**Assignment**
Without any pictures, print exactly the lines that run from the start of the data through the line containing "This screenshot has height=785, width=969.".

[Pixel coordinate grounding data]
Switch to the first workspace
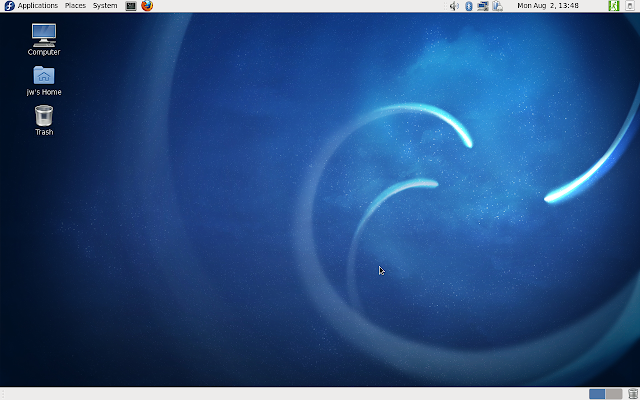The image size is (640, 400). (597, 394)
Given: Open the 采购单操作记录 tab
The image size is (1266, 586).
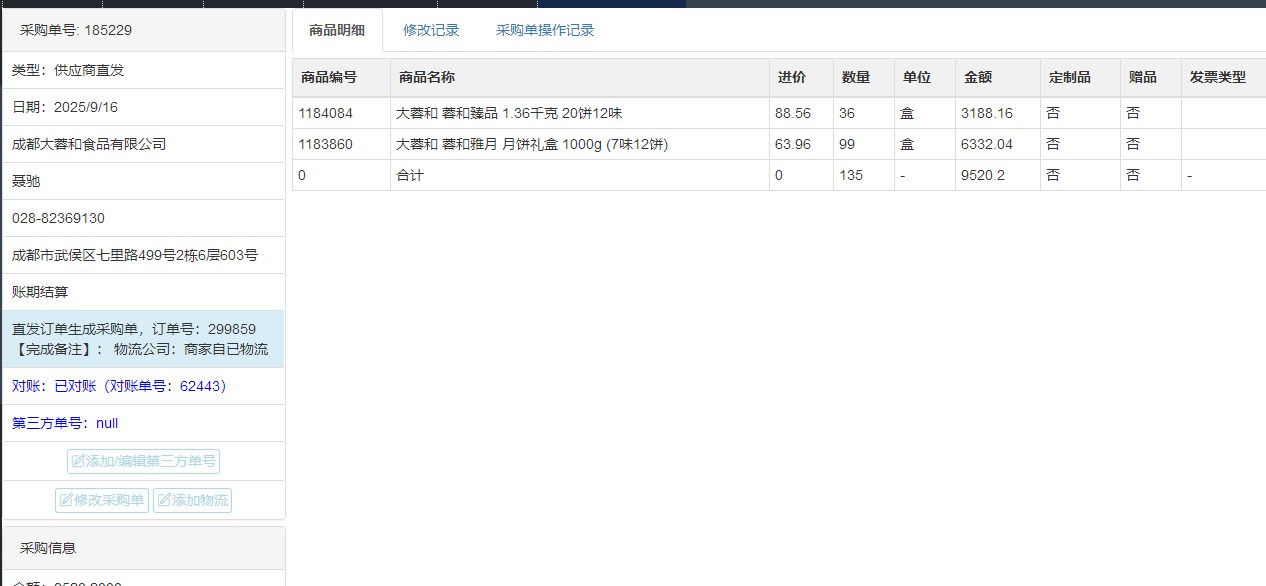Looking at the screenshot, I should (545, 30).
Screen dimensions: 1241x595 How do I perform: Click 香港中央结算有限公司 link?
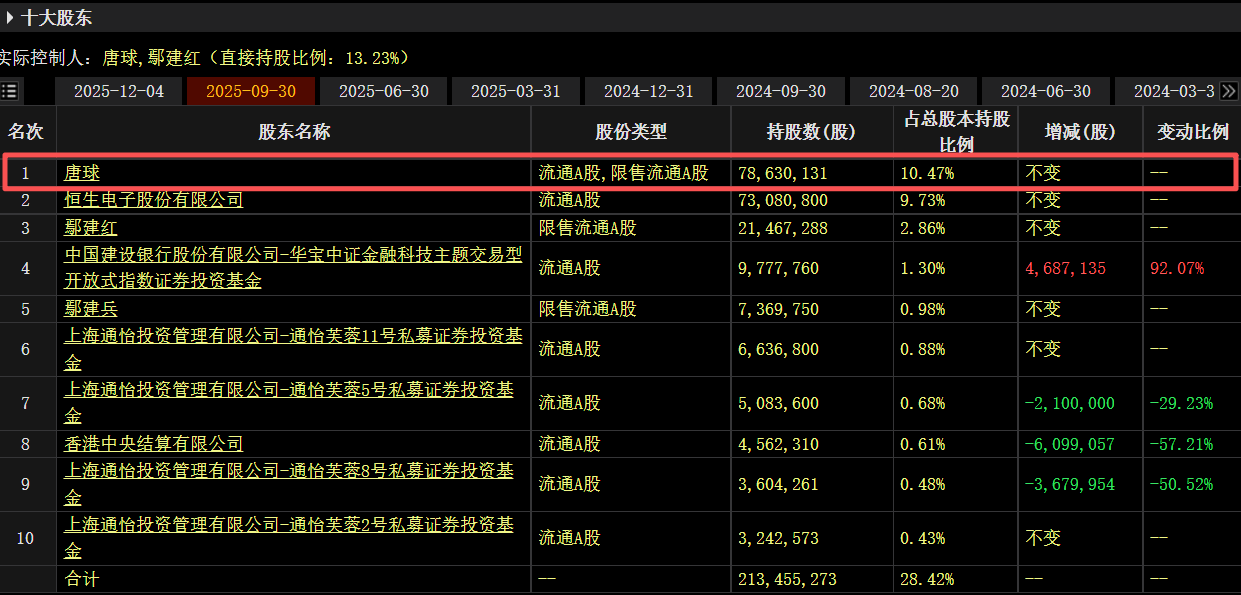coord(154,444)
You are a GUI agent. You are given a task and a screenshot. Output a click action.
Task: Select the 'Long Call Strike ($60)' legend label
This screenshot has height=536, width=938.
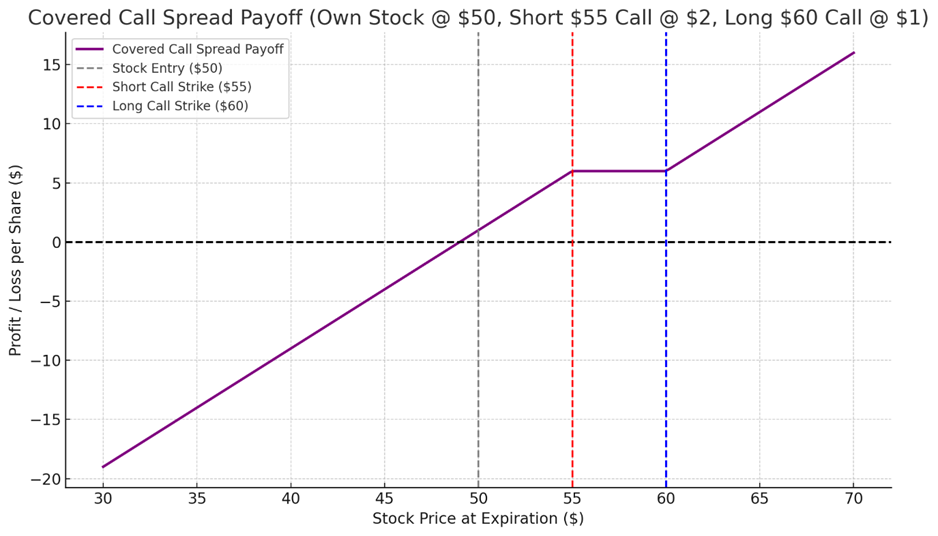pyautogui.click(x=180, y=106)
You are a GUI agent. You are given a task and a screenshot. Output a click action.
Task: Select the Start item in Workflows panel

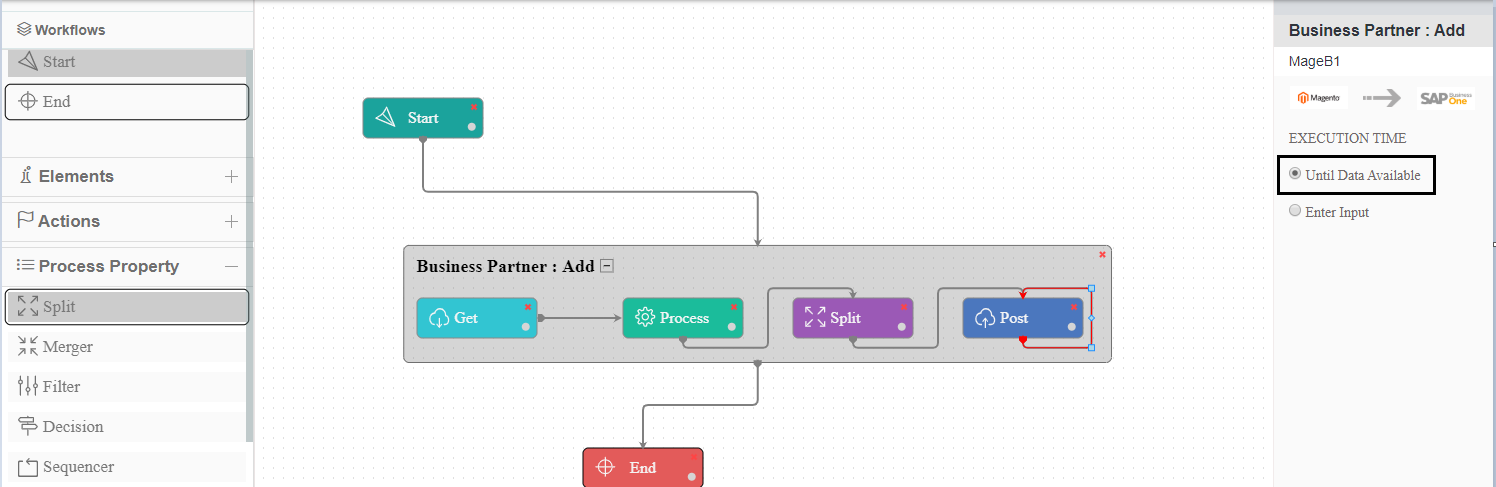[x=127, y=62]
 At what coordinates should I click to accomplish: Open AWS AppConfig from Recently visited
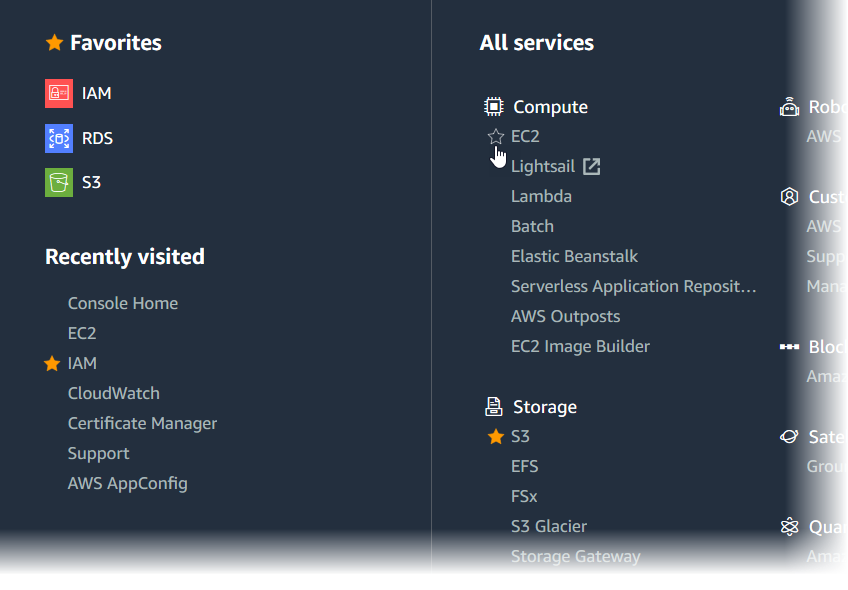point(128,484)
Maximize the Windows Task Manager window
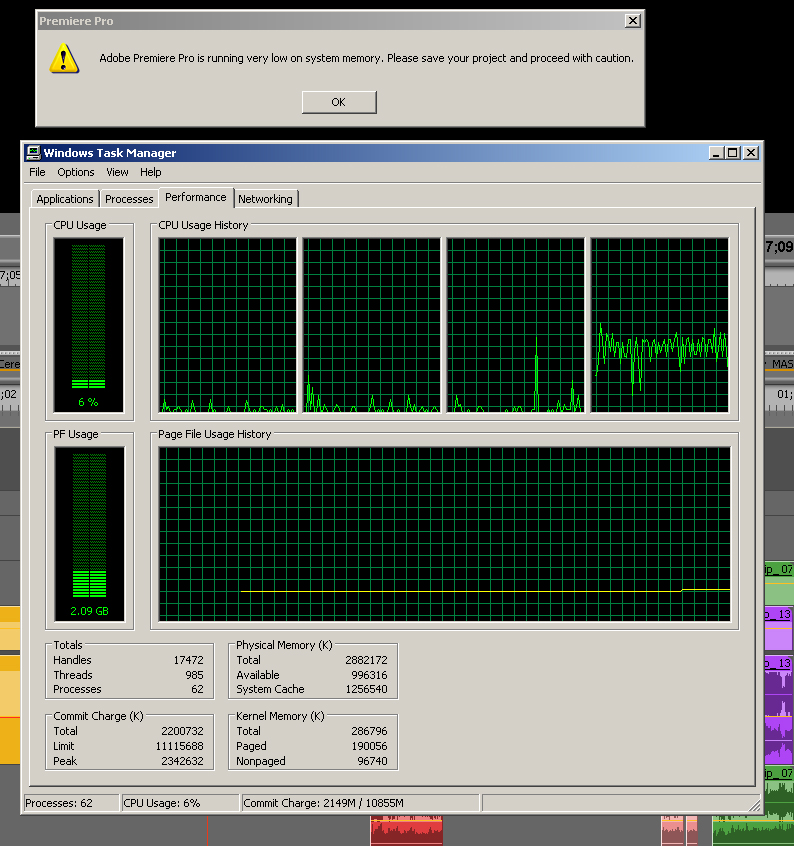Image resolution: width=794 pixels, height=846 pixels. click(733, 153)
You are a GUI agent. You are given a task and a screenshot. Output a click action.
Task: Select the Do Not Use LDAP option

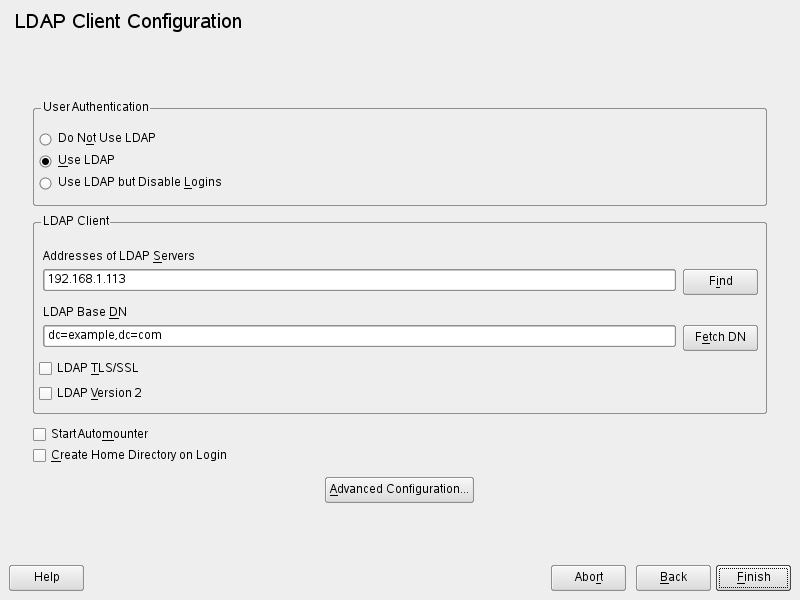(46, 139)
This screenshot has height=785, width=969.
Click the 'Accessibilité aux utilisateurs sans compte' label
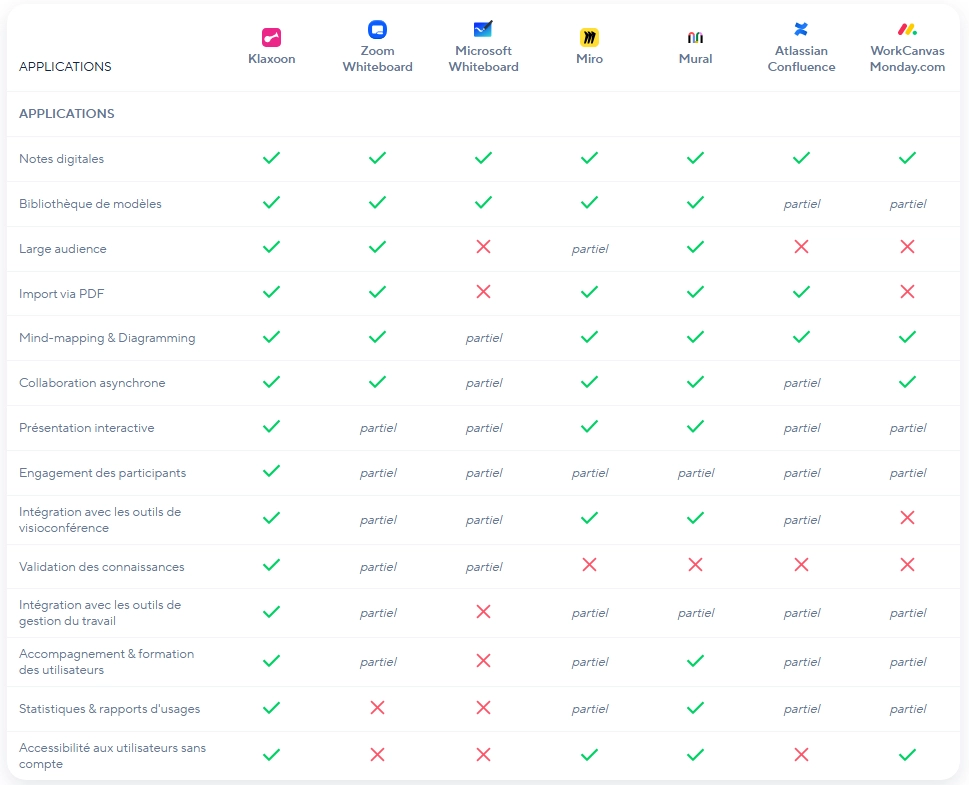pyautogui.click(x=112, y=756)
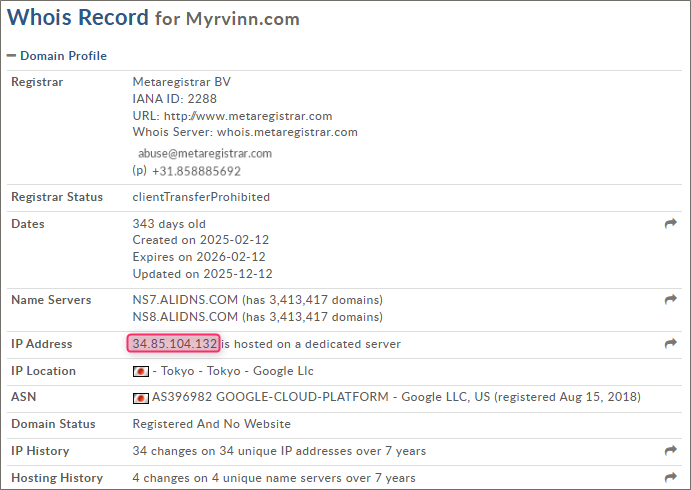Open the metaregistrar.com registrar URL

248,116
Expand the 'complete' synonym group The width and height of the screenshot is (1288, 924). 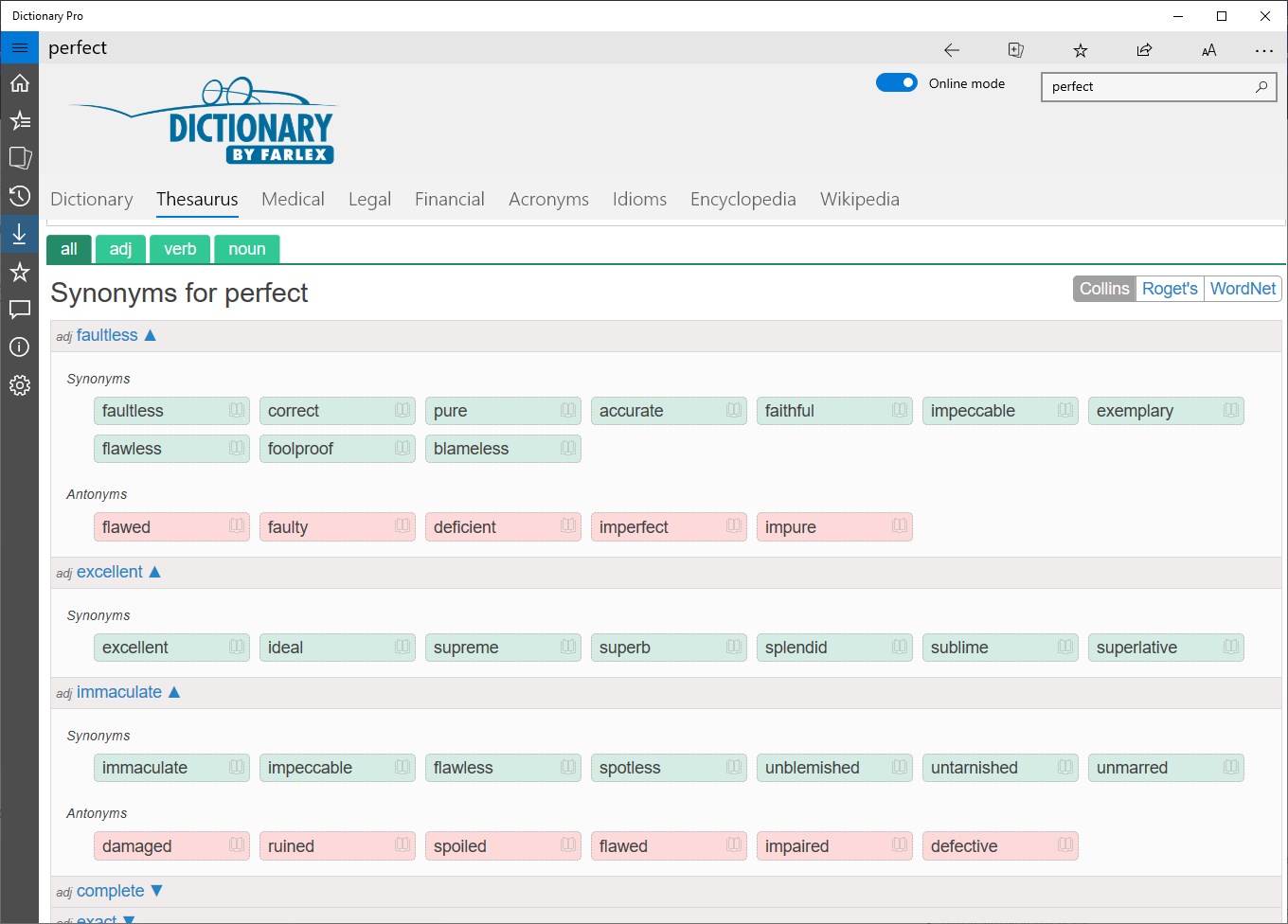[x=158, y=890]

**Solution**
Switch to the first workspace
The image size is (640, 400). (597, 394)
Given: Open the 采购单操作记录 tab
The image size is (1266, 586).
Looking at the screenshot, I should (545, 30).
Screen dimensions: 1241x595 How do I perform: Click 香港中央结算有限公司 link?
coord(154,444)
You are a GUI agent. You are given a task and a screenshot. Output a click action.
Task: Select the 'Long Call Strike ($60)' legend label
This screenshot has height=536, width=938.
pyautogui.click(x=180, y=106)
You are a GUI agent. You are given a task and a screenshot. Output a click action.
Task: Select the Start item in Workflows panel

[x=127, y=62]
 At what coordinates should I click to accomplish: Open AWS AppConfig from Recently visited
point(128,484)
Maximize the Windows Task Manager window
Image resolution: width=794 pixels, height=846 pixels. click(733, 153)
You are a GUI agent. You are given a task and a screenshot. Output a click action.
Task: Select the Do Not Use LDAP option

(46, 139)
This screenshot has height=785, width=969.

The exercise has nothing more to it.